My friends kept cracking jokes. Every time I’d topple over trying to get the two lovebirds into position they’d say something like: “is that what it’s like having an able body?” BITCHES! No doubt, the humor and giggling help take the edge off for us all. I know it helped me overcome being so self-conscious. I confess I was a bit embarrassed to be the only able body person present.

What struck me most in all of this was the determination of my friends. I’ve never met anyone more dogged and tenacious…and all to get a little nookie. God bless ‘em!

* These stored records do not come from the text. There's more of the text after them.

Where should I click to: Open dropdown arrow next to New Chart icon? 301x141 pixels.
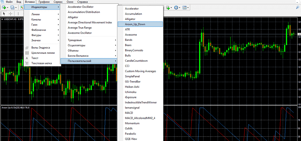[8, 8]
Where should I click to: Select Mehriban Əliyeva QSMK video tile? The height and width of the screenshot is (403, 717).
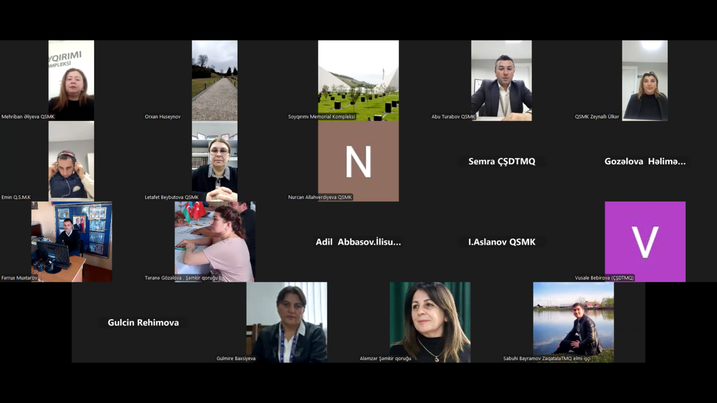coord(71,80)
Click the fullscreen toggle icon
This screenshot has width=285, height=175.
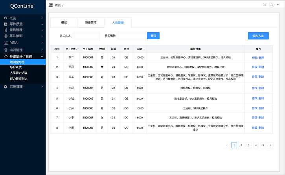point(265,5)
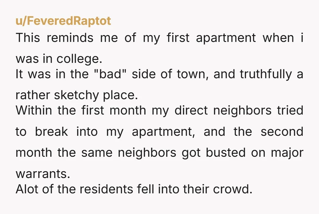The image size is (319, 214).
Task: Click the word "residents" in last line
Action: (x=106, y=189)
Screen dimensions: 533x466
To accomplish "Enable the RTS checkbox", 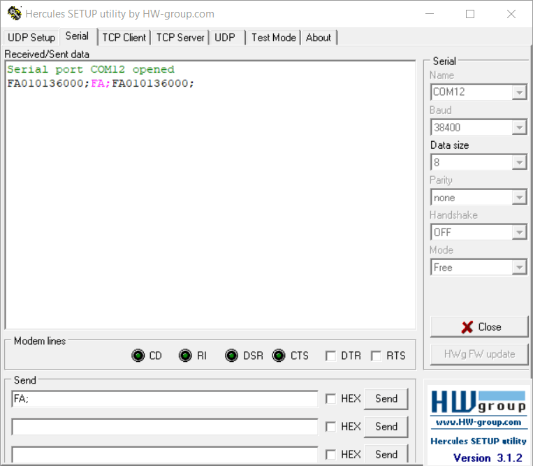I will pos(376,356).
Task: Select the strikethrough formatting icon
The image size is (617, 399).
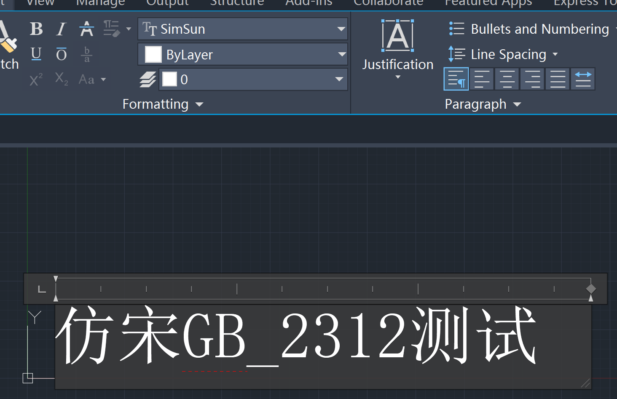Action: pyautogui.click(x=86, y=29)
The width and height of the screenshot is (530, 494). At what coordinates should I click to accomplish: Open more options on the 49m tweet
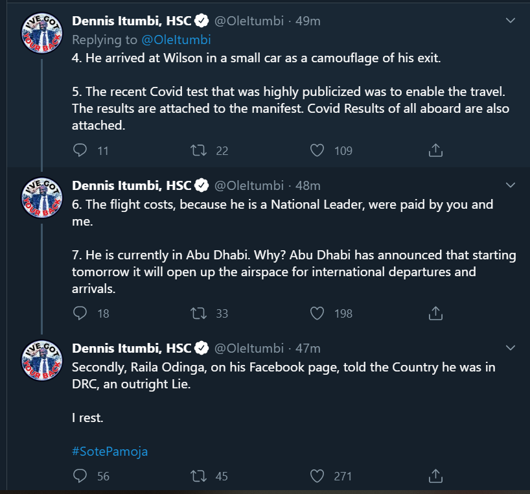tap(511, 21)
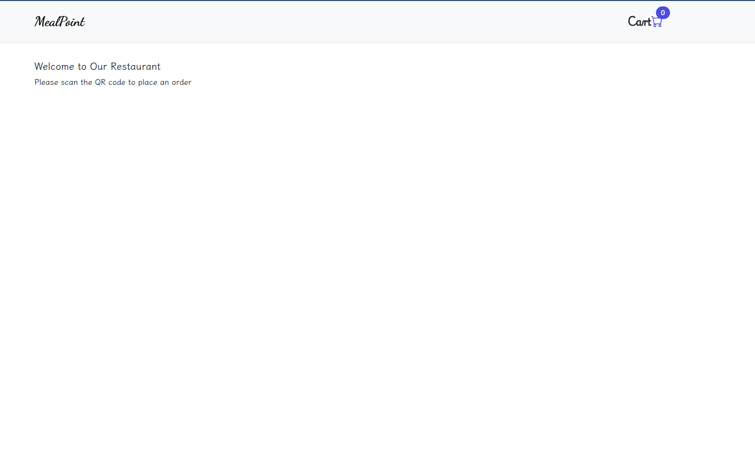The width and height of the screenshot is (755, 450).
Task: Click the digit 0 inside cart badge
Action: pos(663,13)
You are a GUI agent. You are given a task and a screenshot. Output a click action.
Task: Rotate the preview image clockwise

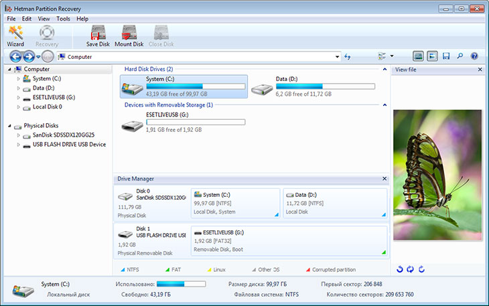421,269
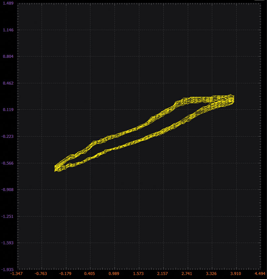The image size is (267, 279).
Task: Click the -1.251 Y-axis tick label
Action: click(7, 216)
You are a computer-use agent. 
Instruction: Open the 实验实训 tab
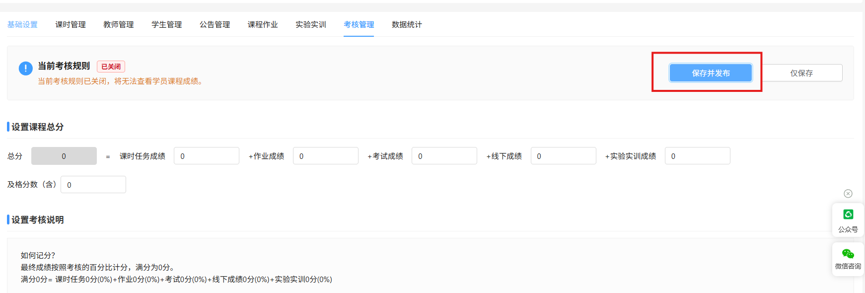tap(311, 24)
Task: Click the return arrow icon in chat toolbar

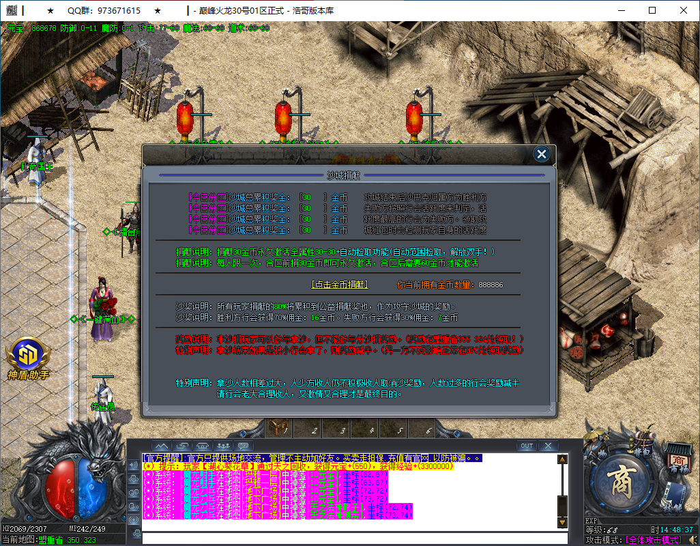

We tried several positions. Luckily, my friends had upped the dose of their muscle relaxant medications so they were a bit more pliable. One position that seemed to work particularly well was having my friends lying on their sides facing each other. I helped the woman swing one of her legs over her guy. I was then able to scoot their pelvises together and guide his dick into her pussy. Then all I needed to do is bounce them a little. It was brilliant, even though it was the hardest I ever worked for a fuck — and it wasn’t even me who was doing the fucking.

We were all completely exhausted by the experience. My friends were enormously grateful and I was blissed out. It took them days to recover, but at least they achieved what they so desperately wanted. Did they ever attempt intercourse again? I don’t know. They may have discovered that fucking, especially if it takes that much concentration and energy may not be worth it. Maybe they realized that full-on fucking is not necessarily for full-on sexual enjoyment. I mean my friend was expert at eating out his girlfriend. All I had to do is help him in into position. And she got off on it big time…oh and so did he…the randy little bugger!

So, Roman, I didn’t mean to go on and on like that. Sorry if I got off topic. I just wanted to tell you that story because I thought it might suggest to you and your girlfriend the idea of having someone help you guys fuck. It’s worth a try, right?